Sunday, May 1, 2011

Collapse of Illusion

Daniel Boorstin The Image: A Guide to Pseudo-Events in America, 1958.

We risk being the first people in history, to have been able to make their illusions so vivid, so persuasive, so ‘realistic,’ that they can live in them.  We are the most illusioned people on earth.  Yet we dare not become disillusioned, because our illusions are the very house in which we live, they are our news, our heroes, our adventure, our forms of art, our very experience.

We are haunted, not by reality, but by those images we have put in place of reality.
I would add that in the decades that have passed, that most of the rest of the world has joined us.

Were we once had heroes, we now have celebrities.  George Washington was celebrated because he was a hero. We do not have many people left who we celebrate for the bravery.  We celebrate the famous, the wealthy, and the powerful.
Wounded marines booed and hissed John Wayne when he visited them in a hospital in Hawaii during the Second World War.   Wayne, who never served in the military and for the visit wore a fancy cowboy outfit that included spurs and pistols, would later star in the 1949 gung-ho war movie The Sands of Iwo Jima.
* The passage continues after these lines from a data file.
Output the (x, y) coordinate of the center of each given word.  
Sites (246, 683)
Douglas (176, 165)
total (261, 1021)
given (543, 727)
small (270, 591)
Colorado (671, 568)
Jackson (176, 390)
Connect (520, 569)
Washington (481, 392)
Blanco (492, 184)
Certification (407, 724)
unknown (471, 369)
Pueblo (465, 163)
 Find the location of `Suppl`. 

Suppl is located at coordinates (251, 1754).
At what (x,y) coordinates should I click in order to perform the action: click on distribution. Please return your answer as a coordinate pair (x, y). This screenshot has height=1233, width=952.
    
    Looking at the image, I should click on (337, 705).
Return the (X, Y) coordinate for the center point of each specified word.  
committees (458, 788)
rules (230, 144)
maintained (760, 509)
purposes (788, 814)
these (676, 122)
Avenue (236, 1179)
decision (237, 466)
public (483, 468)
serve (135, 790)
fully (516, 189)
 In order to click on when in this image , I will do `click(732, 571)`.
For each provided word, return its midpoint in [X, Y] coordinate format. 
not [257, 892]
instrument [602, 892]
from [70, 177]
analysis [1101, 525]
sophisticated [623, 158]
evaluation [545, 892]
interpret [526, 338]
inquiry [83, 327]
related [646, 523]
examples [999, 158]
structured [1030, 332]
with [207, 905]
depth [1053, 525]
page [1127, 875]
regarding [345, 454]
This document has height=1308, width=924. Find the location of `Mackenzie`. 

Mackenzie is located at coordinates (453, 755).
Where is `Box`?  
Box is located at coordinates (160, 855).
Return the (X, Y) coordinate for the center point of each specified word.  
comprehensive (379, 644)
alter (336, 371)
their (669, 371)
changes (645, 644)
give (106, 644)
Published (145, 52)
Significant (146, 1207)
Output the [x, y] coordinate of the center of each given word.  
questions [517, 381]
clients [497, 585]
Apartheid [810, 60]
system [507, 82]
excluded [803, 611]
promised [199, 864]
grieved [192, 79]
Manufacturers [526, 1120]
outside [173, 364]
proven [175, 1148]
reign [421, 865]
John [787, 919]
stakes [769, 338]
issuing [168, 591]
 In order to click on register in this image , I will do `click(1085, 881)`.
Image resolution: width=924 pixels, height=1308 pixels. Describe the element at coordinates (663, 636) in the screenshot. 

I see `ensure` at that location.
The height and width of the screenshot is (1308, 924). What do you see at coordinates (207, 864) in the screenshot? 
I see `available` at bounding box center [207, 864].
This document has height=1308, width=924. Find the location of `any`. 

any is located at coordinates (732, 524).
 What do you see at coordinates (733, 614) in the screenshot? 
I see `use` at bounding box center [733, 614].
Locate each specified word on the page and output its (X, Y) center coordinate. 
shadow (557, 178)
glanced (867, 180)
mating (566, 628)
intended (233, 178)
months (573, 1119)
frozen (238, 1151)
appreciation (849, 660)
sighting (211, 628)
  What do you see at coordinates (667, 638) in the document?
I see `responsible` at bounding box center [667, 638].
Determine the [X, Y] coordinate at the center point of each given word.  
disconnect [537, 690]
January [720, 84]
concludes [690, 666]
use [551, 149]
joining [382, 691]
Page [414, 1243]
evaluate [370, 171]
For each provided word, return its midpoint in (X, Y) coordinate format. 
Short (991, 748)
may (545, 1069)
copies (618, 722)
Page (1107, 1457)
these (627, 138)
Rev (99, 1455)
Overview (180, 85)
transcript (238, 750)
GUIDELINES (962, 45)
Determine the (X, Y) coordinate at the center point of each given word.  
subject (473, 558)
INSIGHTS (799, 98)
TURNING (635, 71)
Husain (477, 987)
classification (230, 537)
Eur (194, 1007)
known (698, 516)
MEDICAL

The marines, some of whom had fought at Iwo Jima, grasped the manipulation and deceit of celebrity culture, and social control and elicits behavior that is often self-destructive. from  Chris Hedges Emprie of Illusion.
To us, the image of booing John Wayne is odd.  Most people veiw him as a partriotic archetype.  But the reality is that he was a movie actor.  The heroics he portrayed, were the sanitized heroic of others.  He needed them; they did not need him.